# Activity
Turn the entries into a Markdown table with the columns Row and Entry line. Begin at the line that has "This screenshot has" and stop at the end of the entries, skipping blank lines and leaving out the pictures.
====
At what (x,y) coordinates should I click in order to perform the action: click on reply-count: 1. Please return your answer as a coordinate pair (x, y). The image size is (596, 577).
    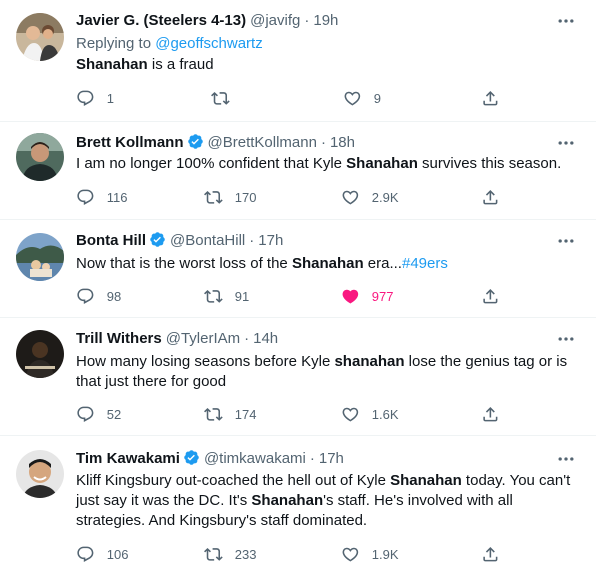
    Looking at the image, I should click on (110, 98).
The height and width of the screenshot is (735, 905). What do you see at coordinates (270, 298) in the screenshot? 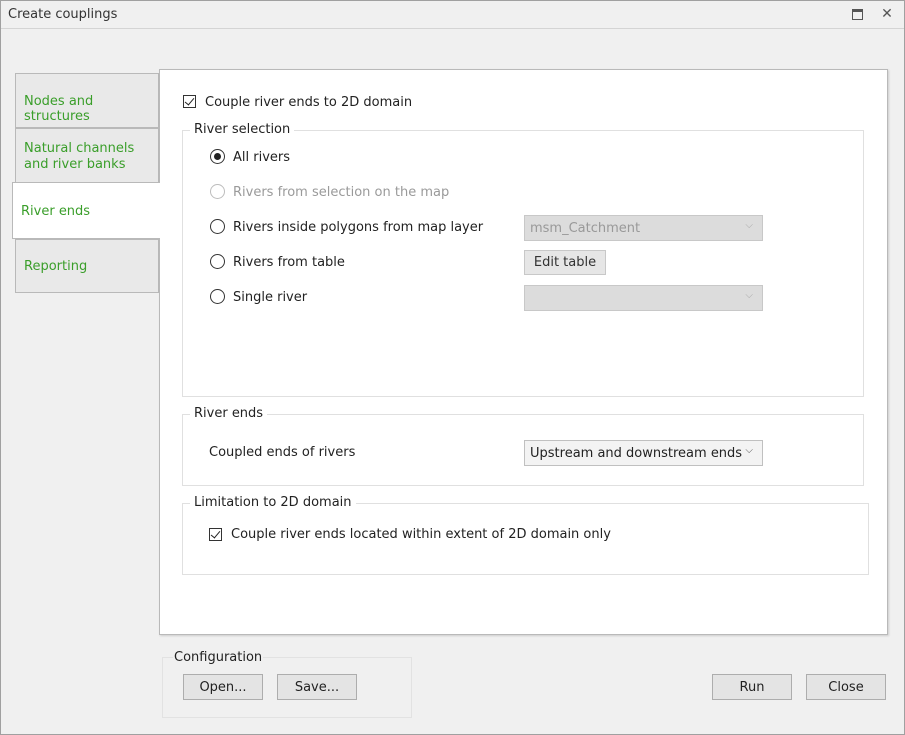
I see `single-river-label: Single river` at bounding box center [270, 298].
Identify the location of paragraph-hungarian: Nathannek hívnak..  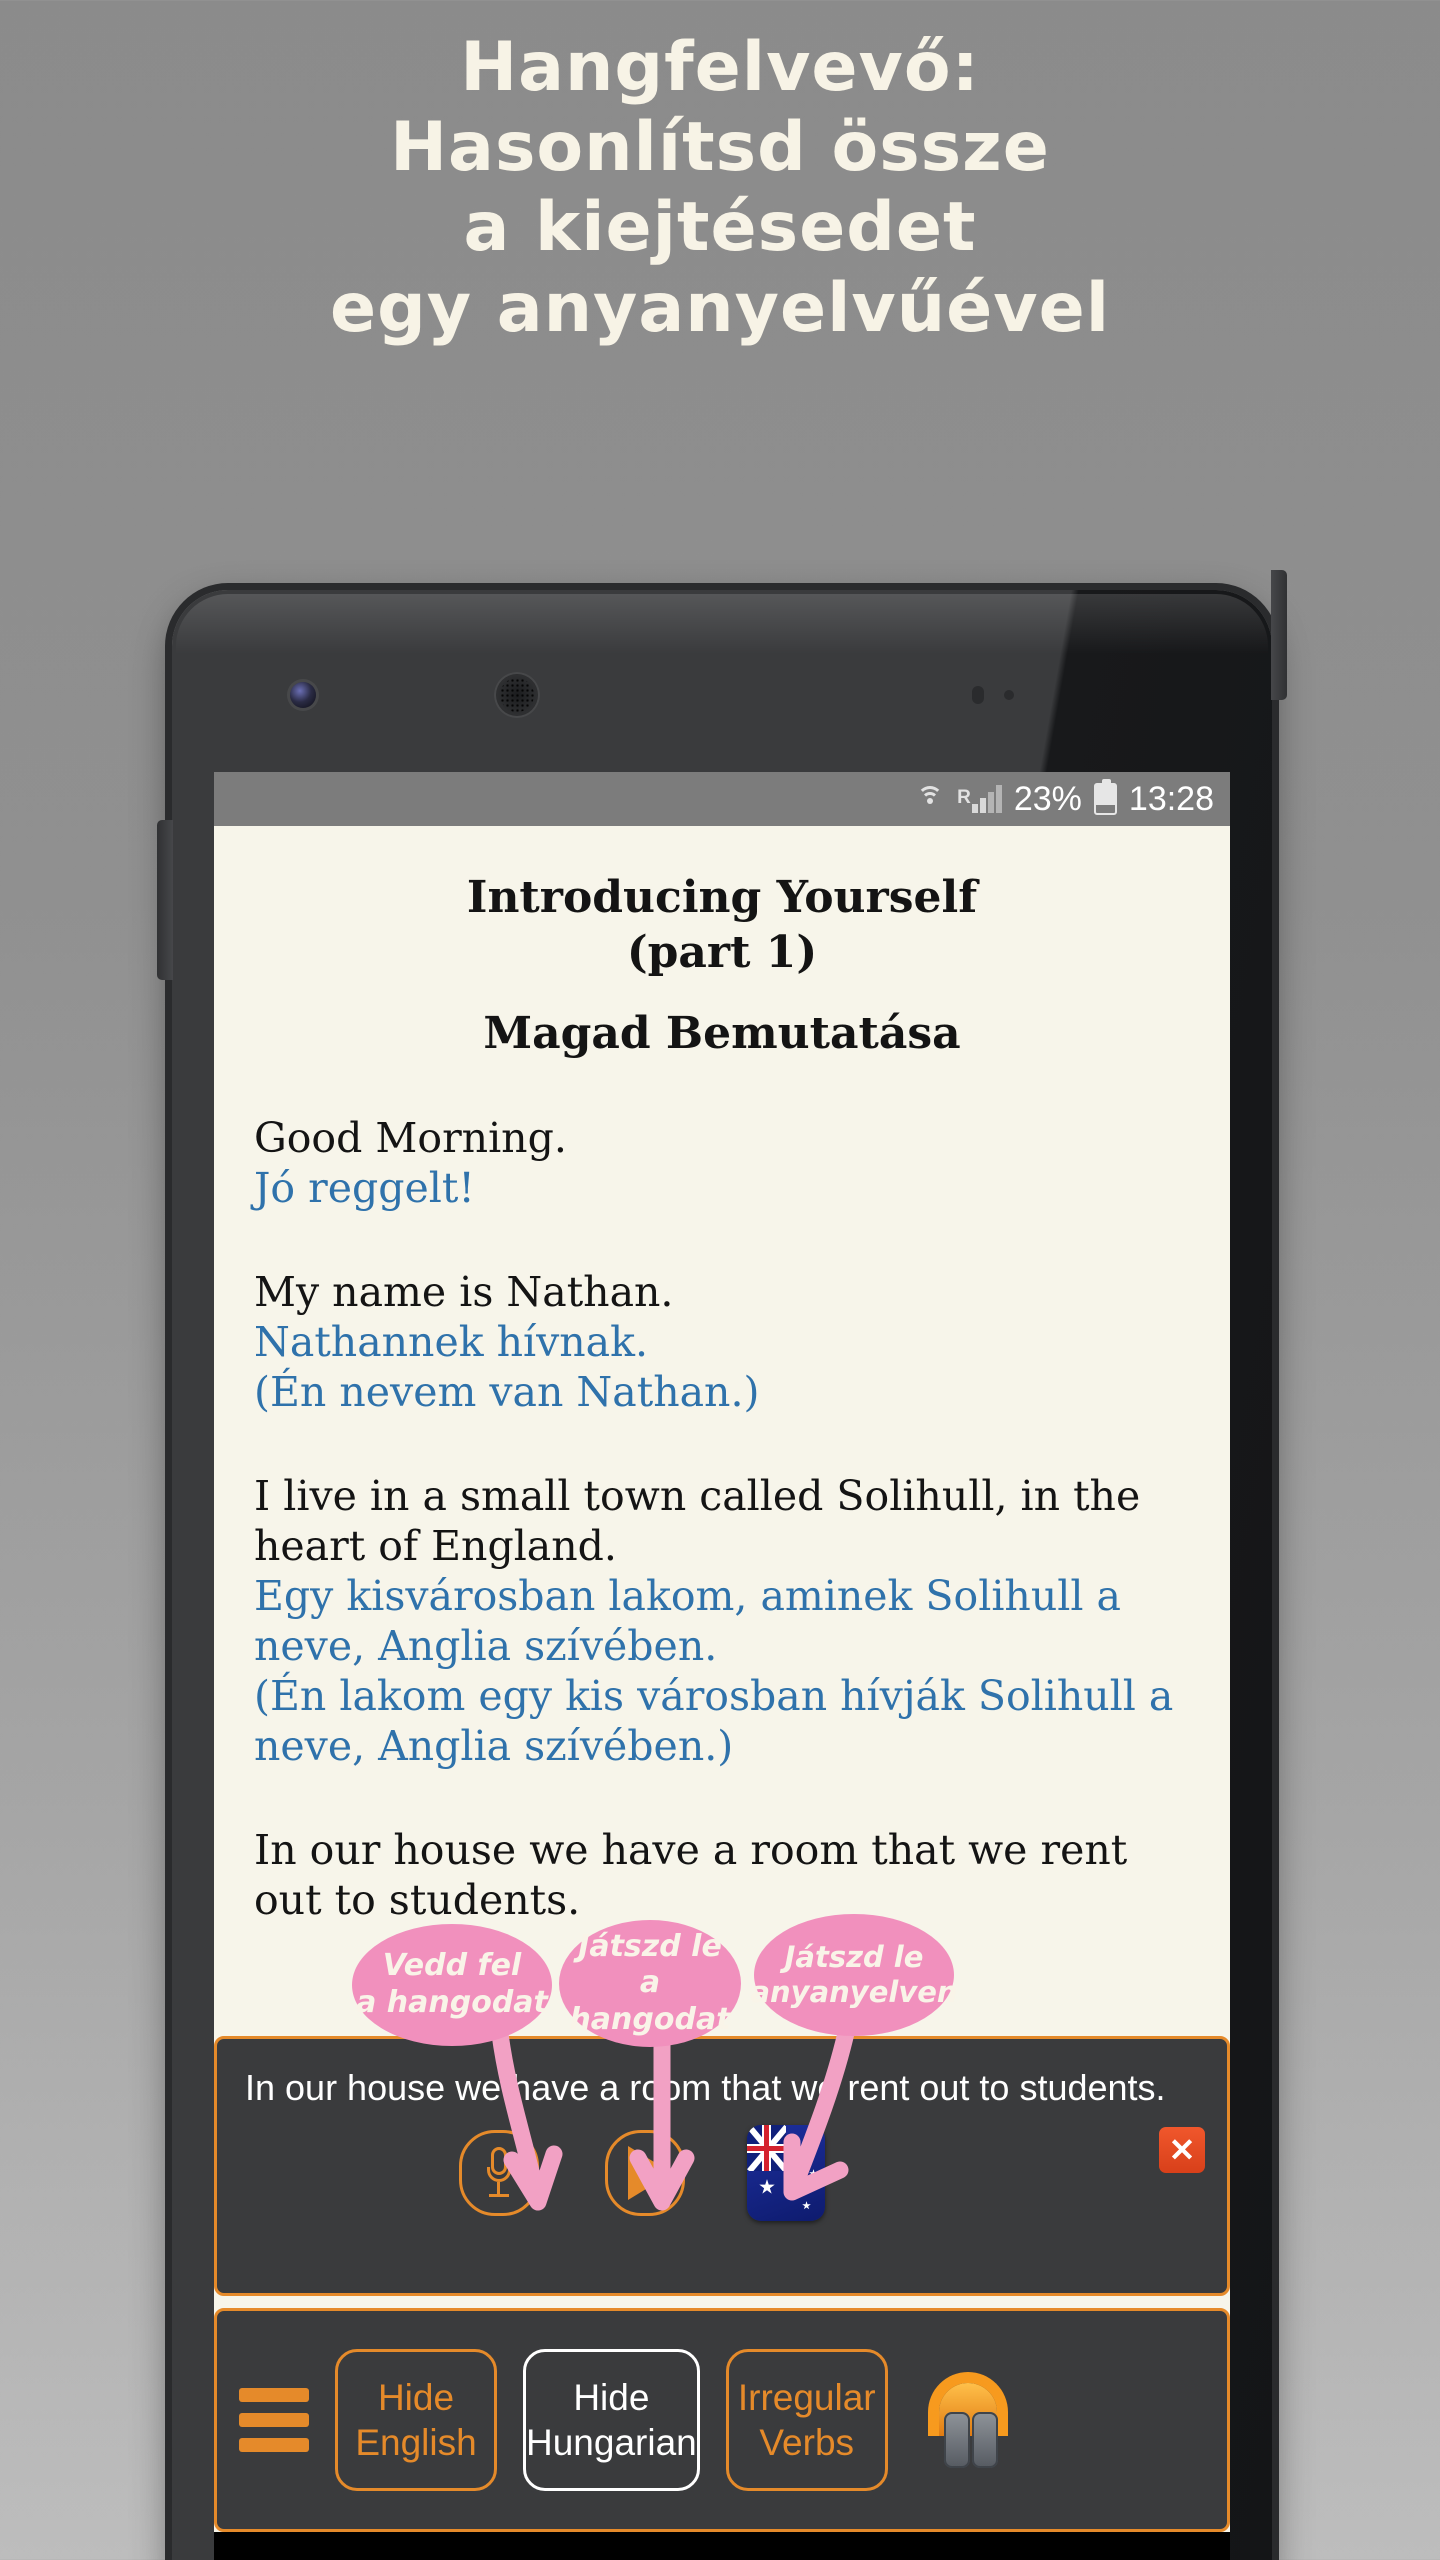
(452, 1342).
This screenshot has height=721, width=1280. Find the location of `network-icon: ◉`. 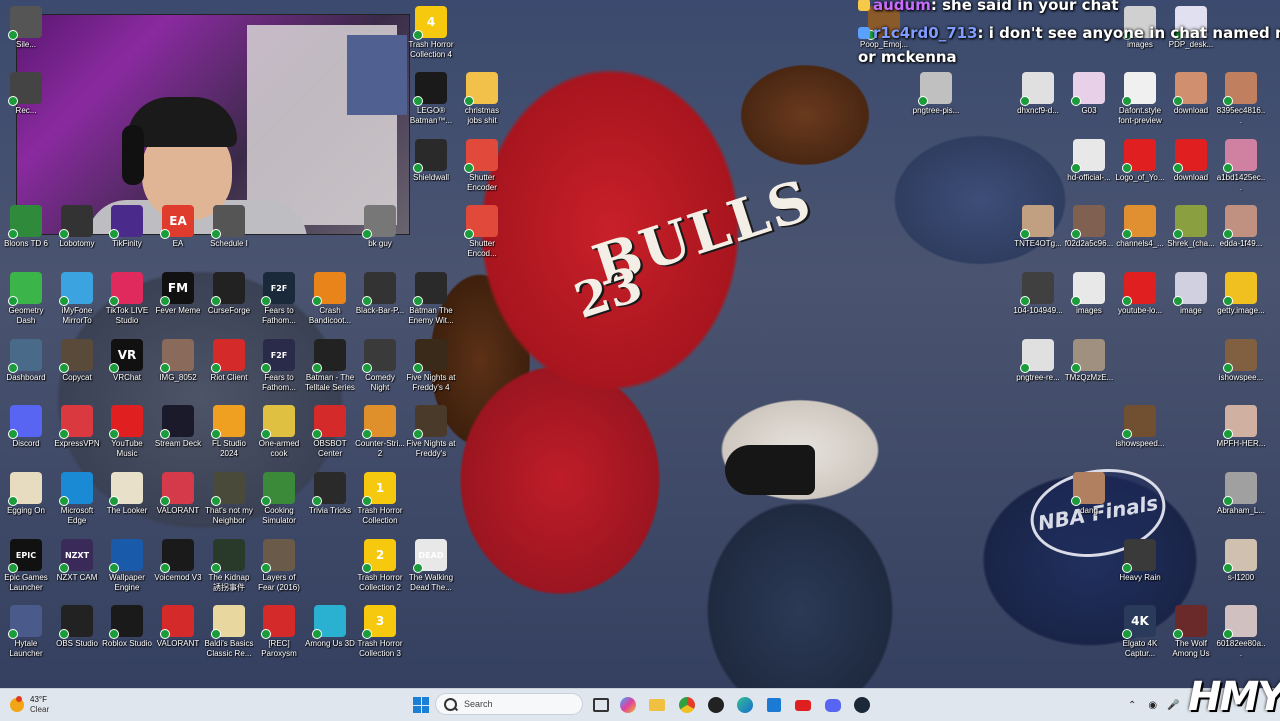

network-icon: ◉ is located at coordinates (1152, 706).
====
# Your response
| Row | Entry line |
|---|---|
| 1 | This screenshot has height=721, width=1280. Find the location of `network-icon: ◉`.  |
| 2 | network-icon: ◉ is located at coordinates (1152, 706). |